Drive-up religious services will be allowed this weekend in Riverside County, but will be barred again after Easter Sunday to prevent the spread of COVID-19.
The decision was a temporary reversal of an order that went into effect last weekend by Riverside County's public health officer that sought to put a stop to all houses of worship from meeting in person, including drive-in religious services, in an attempt to curb the spread of the potentially deadly virus.
"Drive-up service means residents do not get out of their cars, do not roll down their windows, and do not pass things between cars, such as texts, communion or collection baskets," Brooke Federico, Riverside County's public information officer, told City News Service.
The San Francisco-based Dhillon Law Group sent letters to Riverside and San Bernardino county officials this week on behalf of the Center for American Liberty threatening legal action if the counties did not reverse their bans on in-person religious services.
"This is picking on religion," attorney Harmeet Dhillon told City News Service. "It is unconstitutional to do that."
Federico acknowledged the county received the demand letter, but did not say whether its decision to allow Easter weekend to be temporarily exempted from the original order was due to the threat of legal action.
"The move is a result of community feedback," Federico said.
Get Los Angeles's latest local news on crime, entertainment, weather, schools, COVID, cost of living and more. Here's your go-to source for today's LA news.

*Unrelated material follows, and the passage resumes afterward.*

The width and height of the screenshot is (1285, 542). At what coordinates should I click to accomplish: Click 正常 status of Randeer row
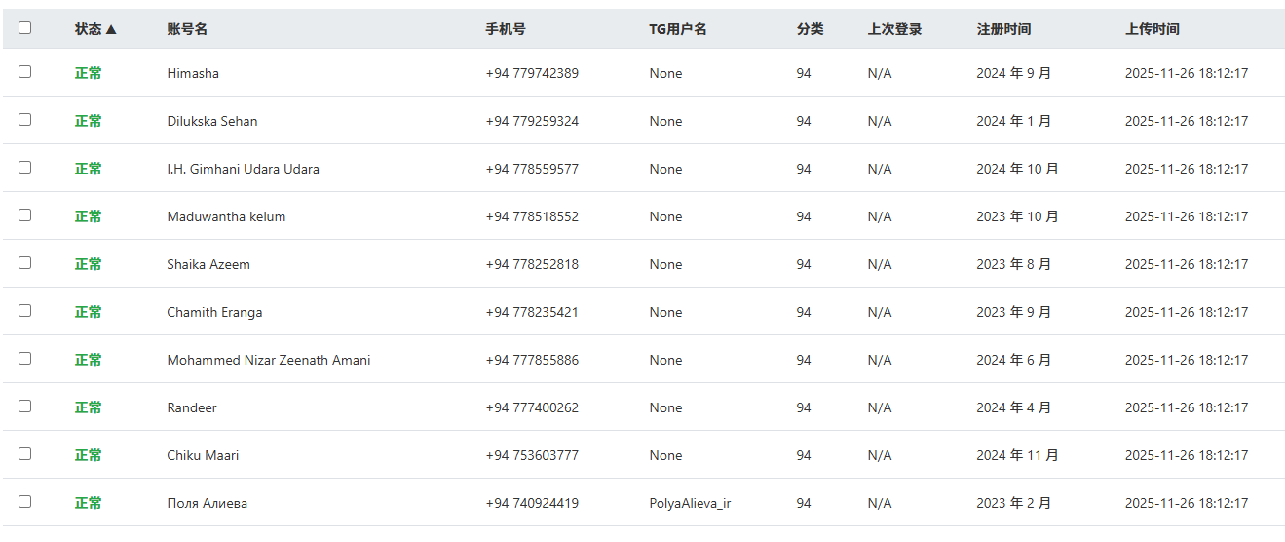click(89, 407)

San Bernardino County officials made a similar decision Friday, also reversing their temporary ban on in-person religious services for this weekend only.

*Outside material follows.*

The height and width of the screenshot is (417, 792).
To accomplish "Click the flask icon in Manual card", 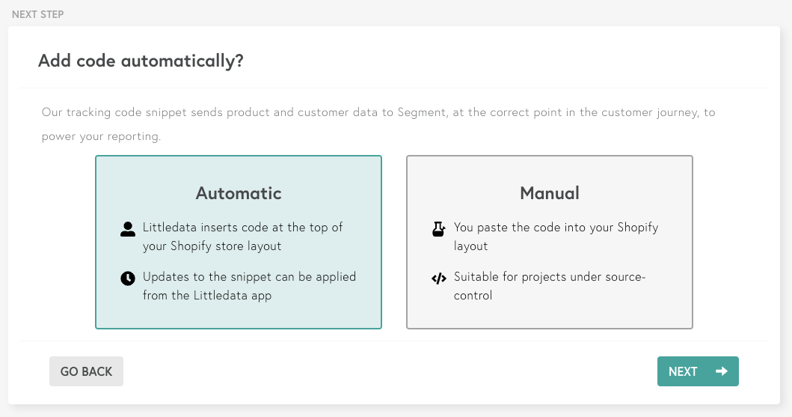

Dhillon said potential lawsuits remain a possibility while applauding each county's decision to allow Christians to celebrate Easter Sunday during drive-up services. Still, she said, other religious groups can benefit from an exemption, not just Christians.
"I don't want to rain on their parade,'' Dhillon said. "I think its important that Christians be able to celebrate Easter, but there are other people of faith in California, too. We don't just have special rules for Christians."
Other directives announced last weekend remain in effect, including the barring of all outside gatherings except for those between family members residing in the same home, and a requirement that anyone who leaves their home must wear a face covering.